"""

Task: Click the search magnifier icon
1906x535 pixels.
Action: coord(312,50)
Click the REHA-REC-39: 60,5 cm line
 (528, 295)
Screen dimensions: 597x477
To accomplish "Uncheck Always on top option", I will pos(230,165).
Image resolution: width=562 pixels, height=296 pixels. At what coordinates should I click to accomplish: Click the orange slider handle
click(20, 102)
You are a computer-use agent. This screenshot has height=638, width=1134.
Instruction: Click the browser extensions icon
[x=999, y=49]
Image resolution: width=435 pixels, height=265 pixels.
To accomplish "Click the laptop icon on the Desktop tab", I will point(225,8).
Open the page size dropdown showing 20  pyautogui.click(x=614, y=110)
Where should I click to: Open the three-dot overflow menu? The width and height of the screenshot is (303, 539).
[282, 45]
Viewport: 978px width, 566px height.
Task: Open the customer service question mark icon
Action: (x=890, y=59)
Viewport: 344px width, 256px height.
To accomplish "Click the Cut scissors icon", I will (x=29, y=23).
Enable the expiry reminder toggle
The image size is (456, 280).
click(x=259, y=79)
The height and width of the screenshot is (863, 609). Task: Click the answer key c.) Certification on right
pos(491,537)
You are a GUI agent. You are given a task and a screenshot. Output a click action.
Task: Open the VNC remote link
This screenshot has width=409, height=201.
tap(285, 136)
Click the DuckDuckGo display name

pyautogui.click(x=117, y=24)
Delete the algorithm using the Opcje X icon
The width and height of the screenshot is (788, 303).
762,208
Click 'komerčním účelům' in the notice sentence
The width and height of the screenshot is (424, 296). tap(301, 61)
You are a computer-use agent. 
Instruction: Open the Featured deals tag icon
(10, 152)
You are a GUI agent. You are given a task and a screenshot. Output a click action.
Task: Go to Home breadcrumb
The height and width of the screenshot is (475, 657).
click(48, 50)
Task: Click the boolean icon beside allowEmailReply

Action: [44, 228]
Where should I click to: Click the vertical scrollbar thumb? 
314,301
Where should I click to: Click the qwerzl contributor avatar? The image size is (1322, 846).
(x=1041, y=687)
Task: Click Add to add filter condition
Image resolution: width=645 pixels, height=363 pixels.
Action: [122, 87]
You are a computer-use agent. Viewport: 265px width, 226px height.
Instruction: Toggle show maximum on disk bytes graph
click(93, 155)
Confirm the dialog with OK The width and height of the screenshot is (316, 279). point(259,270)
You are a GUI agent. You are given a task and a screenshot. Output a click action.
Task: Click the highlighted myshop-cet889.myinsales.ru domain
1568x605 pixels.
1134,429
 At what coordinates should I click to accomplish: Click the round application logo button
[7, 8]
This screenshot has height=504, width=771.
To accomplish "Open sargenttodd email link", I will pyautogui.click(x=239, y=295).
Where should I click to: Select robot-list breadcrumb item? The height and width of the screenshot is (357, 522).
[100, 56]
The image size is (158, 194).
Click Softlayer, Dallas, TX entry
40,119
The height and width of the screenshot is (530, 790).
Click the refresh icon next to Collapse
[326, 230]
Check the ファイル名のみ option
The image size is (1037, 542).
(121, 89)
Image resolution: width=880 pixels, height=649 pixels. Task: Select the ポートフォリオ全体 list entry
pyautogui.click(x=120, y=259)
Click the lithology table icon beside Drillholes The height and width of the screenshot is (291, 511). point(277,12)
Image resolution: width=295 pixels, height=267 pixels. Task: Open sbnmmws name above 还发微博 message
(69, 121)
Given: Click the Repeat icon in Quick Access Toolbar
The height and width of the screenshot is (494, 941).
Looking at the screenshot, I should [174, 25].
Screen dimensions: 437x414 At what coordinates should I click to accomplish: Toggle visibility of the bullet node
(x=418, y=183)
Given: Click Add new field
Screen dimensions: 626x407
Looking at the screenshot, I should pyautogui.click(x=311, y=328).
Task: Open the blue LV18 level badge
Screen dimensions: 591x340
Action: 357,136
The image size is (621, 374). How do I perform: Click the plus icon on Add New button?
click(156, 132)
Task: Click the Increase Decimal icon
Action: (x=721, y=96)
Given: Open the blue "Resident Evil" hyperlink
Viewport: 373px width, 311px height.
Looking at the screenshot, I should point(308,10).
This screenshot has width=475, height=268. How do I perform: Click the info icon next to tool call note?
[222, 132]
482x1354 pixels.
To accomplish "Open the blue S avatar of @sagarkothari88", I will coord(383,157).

"""

What to work on
The answer is the data above, retyped exactly in full.

Task output
Task: Click the search magnifier icon
1906x535 pixels.
Action: coord(312,50)
Click the REHA-REC-39: 60,5 cm line
 (528, 295)
Screen dimensions: 597x477
To accomplish "Uncheck Always on top option", I will pos(230,165).
Image resolution: width=562 pixels, height=296 pixels. At what coordinates should I click to accomplish: Click the orange slider handle
click(20, 102)
You are a computer-use agent. This screenshot has height=638, width=1134.
Instruction: Click the browser extensions icon
[x=999, y=49]
Image resolution: width=435 pixels, height=265 pixels.
To accomplish "Click the laptop icon on the Desktop tab", I will point(225,8).
Open the page size dropdown showing 20  pyautogui.click(x=614, y=110)
Where should I click to: Open the three-dot overflow menu? The width and height of the screenshot is (303, 539).
[282, 45]
Viewport: 978px width, 566px height.
Task: Open the customer service question mark icon
Action: (x=890, y=59)
Viewport: 344px width, 256px height.
To accomplish "Click the Cut scissors icon", I will (x=29, y=23).
Enable the expiry reminder toggle
The image size is (456, 280).
click(x=259, y=79)
The height and width of the screenshot is (863, 609). Task: Click the answer key c.) Certification on right
pos(491,537)
You are a GUI agent. You are given a task and a screenshot. Output a click action.
Task: Open the VNC remote link
This screenshot has width=409, height=201.
tap(285, 136)
Click the DuckDuckGo display name

pyautogui.click(x=117, y=24)
Delete the algorithm using the Opcje X icon
The width and height of the screenshot is (788, 303).
762,208
Click 'komerčním účelům' in the notice sentence
The width and height of the screenshot is (424, 296). tap(301, 61)
You are a computer-use agent. 
Instruction: Open the Featured deals tag icon
(10, 152)
You are a GUI agent. You are given a task and a screenshot. Output a click action.
Task: Go to Home breadcrumb
The height and width of the screenshot is (475, 657).
click(48, 50)
Task: Click the boolean icon beside allowEmailReply

Action: [44, 228]
Where should I click to: Click the vertical scrollbar thumb? 
314,301
Where should I click to: Click the qwerzl contributor avatar? The image size is (1322, 846).
(x=1041, y=687)
Task: Click Add to add filter condition
Image resolution: width=645 pixels, height=363 pixels.
Action: [122, 87]
You are a computer-use agent. Viewport: 265px width, 226px height.
Instruction: Toggle show maximum on disk bytes graph
click(93, 155)
Confirm the dialog with OK The width and height of the screenshot is (316, 279). point(259,270)
You are a GUI agent. You are given a task and a screenshot. Output a click action.
Task: Click the highlighted myshop-cet889.myinsales.ru domain
1568x605 pixels.
1134,429
 At what coordinates should I click to accomplish: Click the round application logo button
[7, 8]
This screenshot has height=504, width=771.
To accomplish "Open sargenttodd email link", I will pyautogui.click(x=239, y=295).
Where should I click to: Select robot-list breadcrumb item? The height and width of the screenshot is (357, 522).
[100, 56]
The image size is (158, 194).
Click Softlayer, Dallas, TX entry
40,119
The height and width of the screenshot is (530, 790).
Click the refresh icon next to Collapse
[326, 230]
Check the ファイル名のみ option
The image size is (1037, 542).
(121, 89)
Image resolution: width=880 pixels, height=649 pixels. Task: Select the ポートフォリオ全体 list entry
pyautogui.click(x=120, y=259)
Click the lithology table icon beside Drillholes The height and width of the screenshot is (291, 511). point(277,12)
Image resolution: width=295 pixels, height=267 pixels. Task: Open sbnmmws name above 还发微博 message
(69, 121)
Given: Click the Repeat icon in Quick Access Toolbar
The height and width of the screenshot is (494, 941).
Looking at the screenshot, I should [174, 25].
Screen dimensions: 437x414 At what coordinates should I click to accomplish: Toggle visibility of the bullet node
(x=418, y=183)
Given: Click Add new field
Screen dimensions: 626x407
Looking at the screenshot, I should pyautogui.click(x=311, y=328).
Task: Open the blue LV18 level badge
Screen dimensions: 591x340
Action: 357,136
The image size is (621, 374). How do I perform: Click the plus icon on Add New button?
click(156, 132)
Task: Click the Increase Decimal icon
Action: (x=721, y=96)
Given: Open the blue "Resident Evil" hyperlink
Viewport: 373px width, 311px height.
Looking at the screenshot, I should point(308,10).
This screenshot has width=475, height=268. How do I perform: Click the info icon next to tool call note?
[222, 132]
482x1354 pixels.
To accomplish "Open the blue S avatar of @sagarkothari88", I will coord(383,157).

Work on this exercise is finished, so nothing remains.